■ **PROBLEM**
Copy the records below exactly, leaving out every picture.

==== DATA IN THIS EXERCISE ====

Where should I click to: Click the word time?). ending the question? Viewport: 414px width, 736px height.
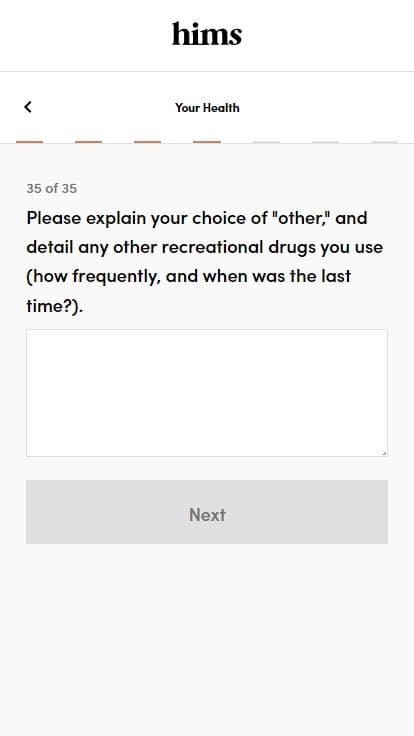pyautogui.click(x=54, y=306)
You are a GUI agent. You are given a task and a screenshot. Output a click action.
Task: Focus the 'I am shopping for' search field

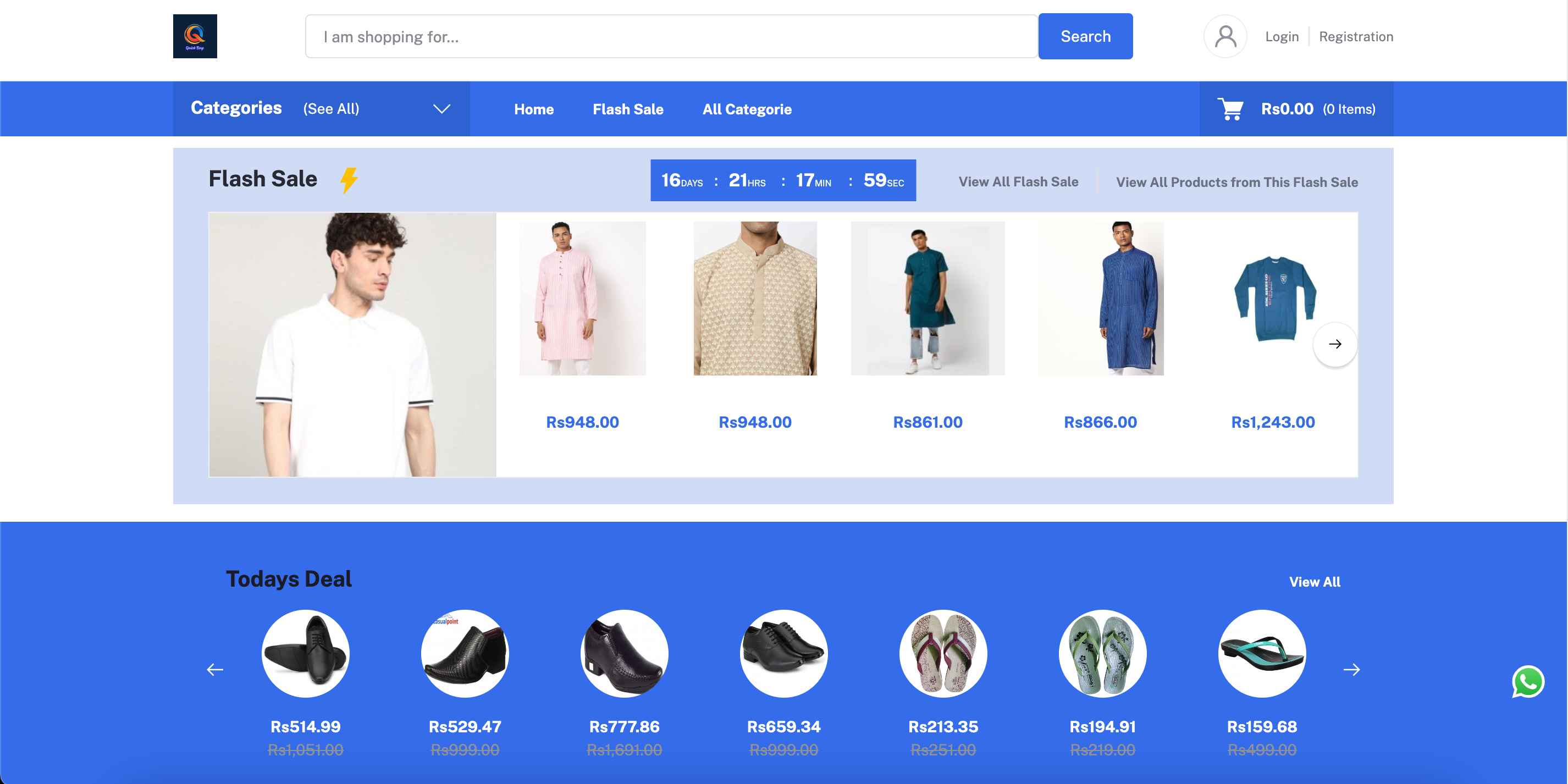click(671, 36)
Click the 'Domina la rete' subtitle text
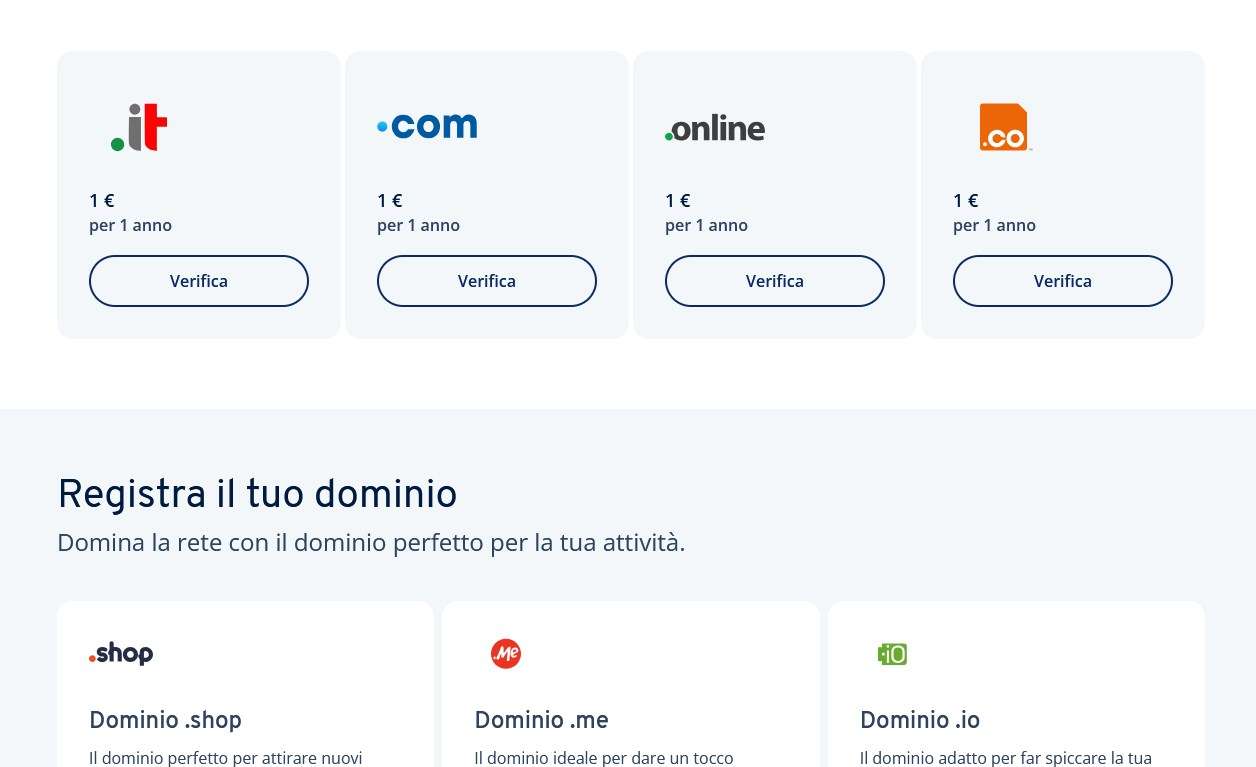The width and height of the screenshot is (1256, 767). click(371, 542)
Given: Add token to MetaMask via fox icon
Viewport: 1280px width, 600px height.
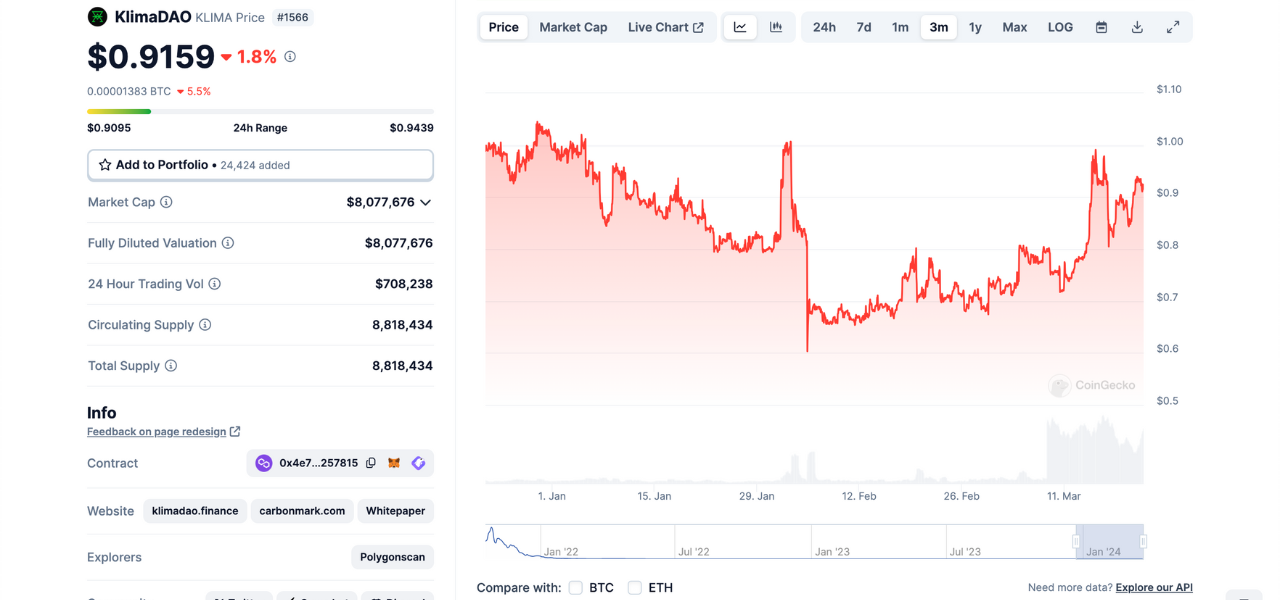Looking at the screenshot, I should 395,463.
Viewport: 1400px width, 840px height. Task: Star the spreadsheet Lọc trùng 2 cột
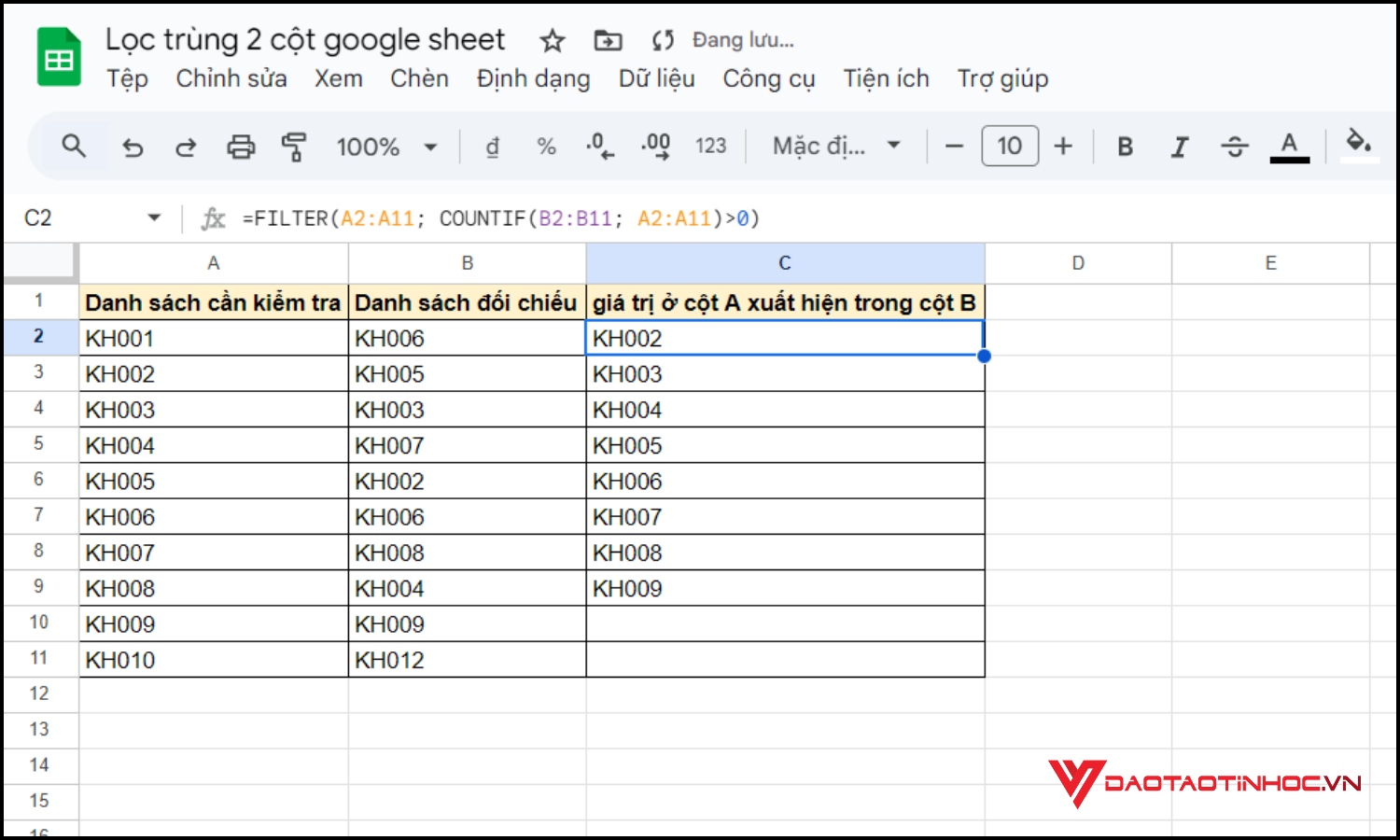[x=552, y=40]
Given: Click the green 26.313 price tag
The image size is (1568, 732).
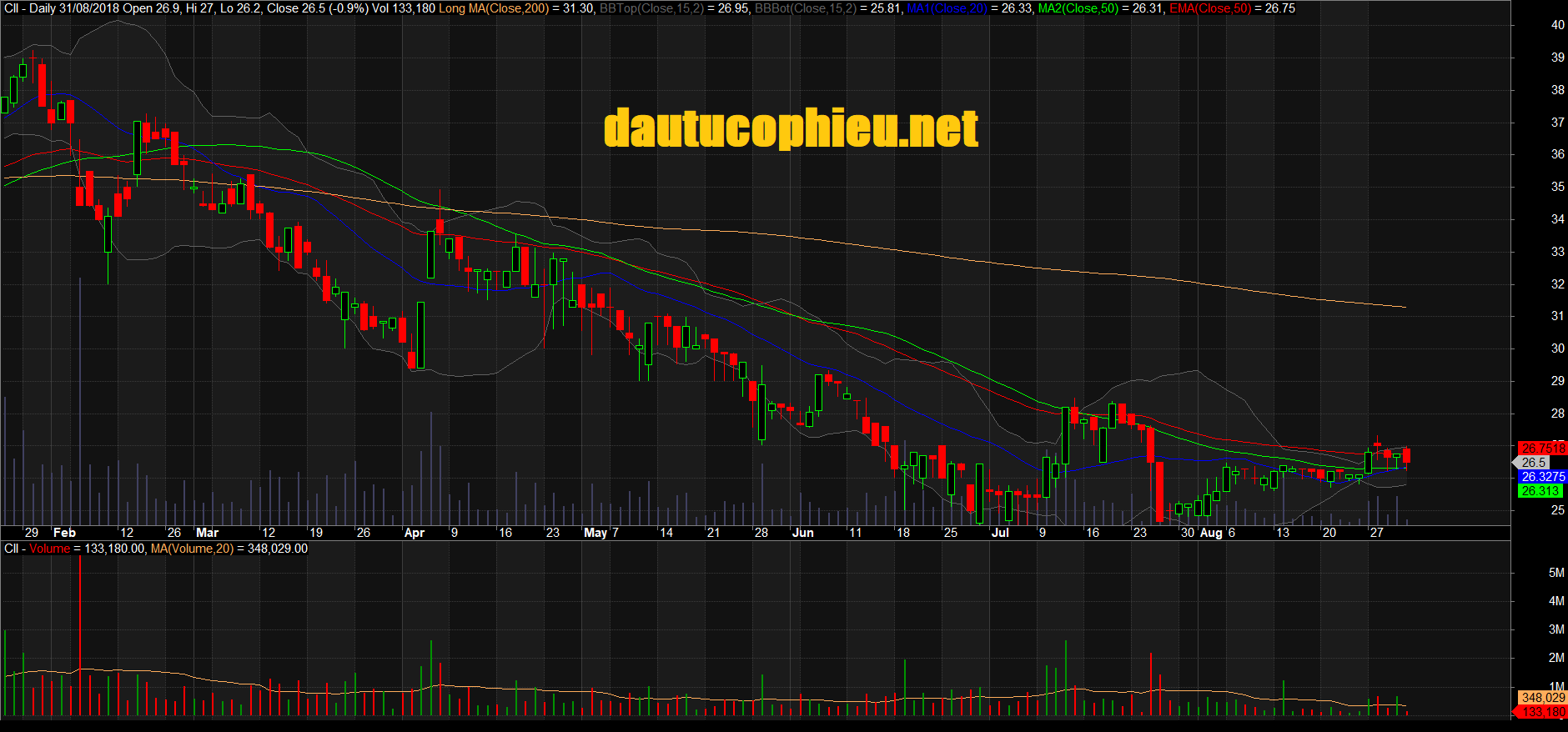Looking at the screenshot, I should point(1540,491).
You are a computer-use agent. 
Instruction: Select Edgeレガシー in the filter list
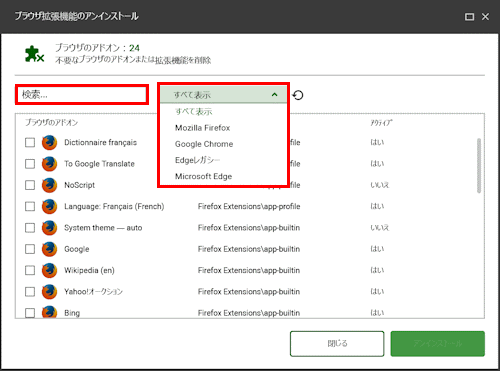197,160
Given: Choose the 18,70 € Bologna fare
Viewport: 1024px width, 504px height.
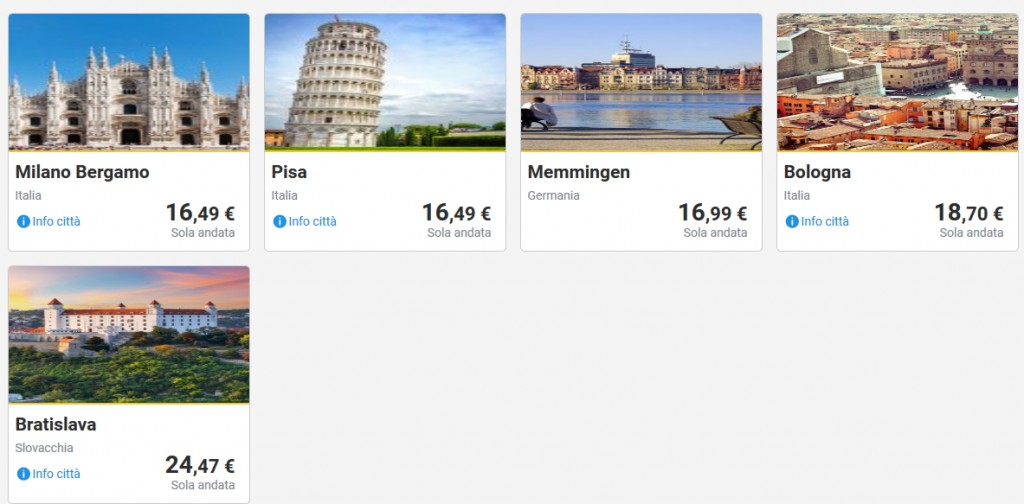Looking at the screenshot, I should [x=968, y=213].
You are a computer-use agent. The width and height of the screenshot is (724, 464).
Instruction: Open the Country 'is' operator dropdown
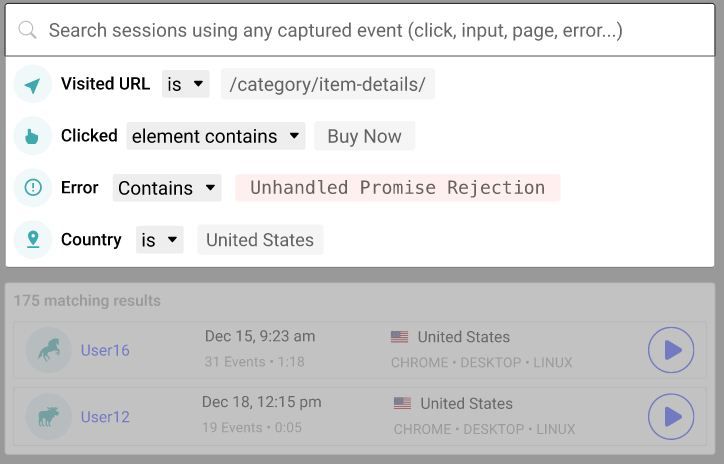[160, 240]
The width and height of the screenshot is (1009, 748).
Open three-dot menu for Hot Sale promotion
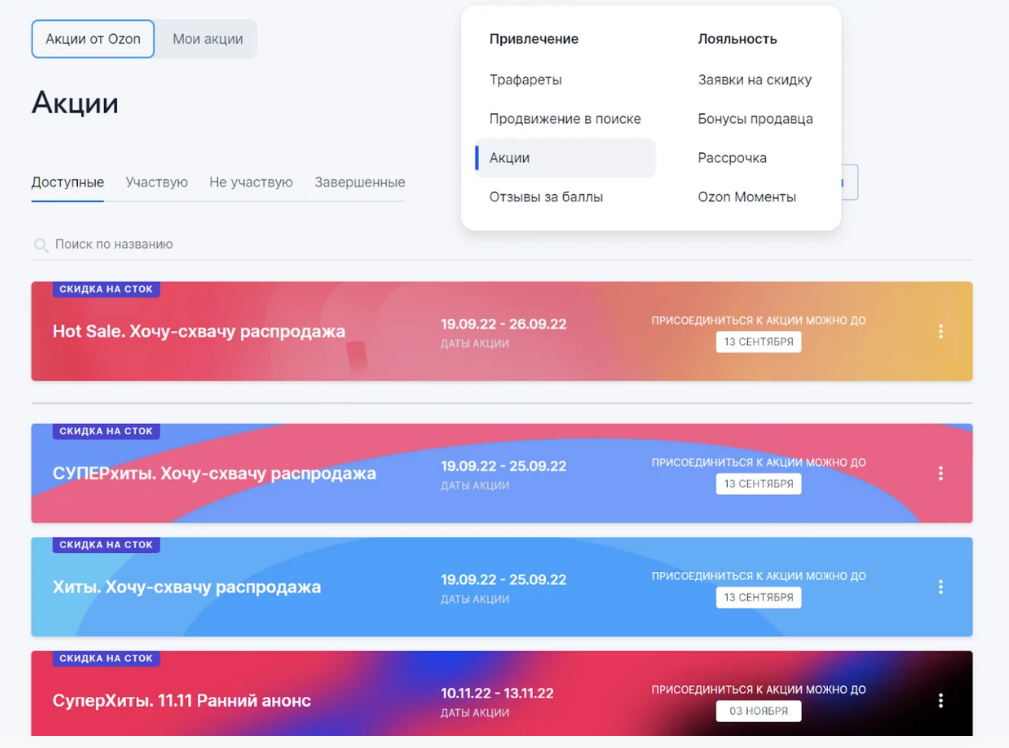point(940,331)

====

■ **YOUR RESPONSE**
Where should I click to: Click the word time?). ending the question? Viewport: 414px width, 736px height.
pyautogui.click(x=54, y=306)
You are a GUI agent. You are given a task and a screenshot. Output a click action.
Task: Focus the 'I am shopping for' search field

click(671, 36)
Click the 'Domina la rete' subtitle text
The width and height of the screenshot is (1256, 767). click(371, 542)
Given: Add token to MetaMask via fox icon
Viewport: 1280px width, 600px height.
Looking at the screenshot, I should 395,463.
Viewport: 1400px width, 840px height. Task: Star the spreadsheet Lọc trùng 2 cột
[x=552, y=40]
Given: Click the green 26.313 price tag
The image size is (1568, 732).
Looking at the screenshot, I should point(1540,491).
You are a computer-use agent. 
Instruction: Select Edgeレガシー in the filter list
197,160
Given: Choose the 18,70 € Bologna fare
Viewport: 1024px width, 504px height.
Looking at the screenshot, I should [x=968, y=213].
You are a computer-use agent. The width and height of the screenshot is (724, 464).
Instruction: Open the Country 'is' operator dropdown
[160, 240]
The width and height of the screenshot is (1009, 748).
Open three-dot menu for Hot Sale promotion
point(940,331)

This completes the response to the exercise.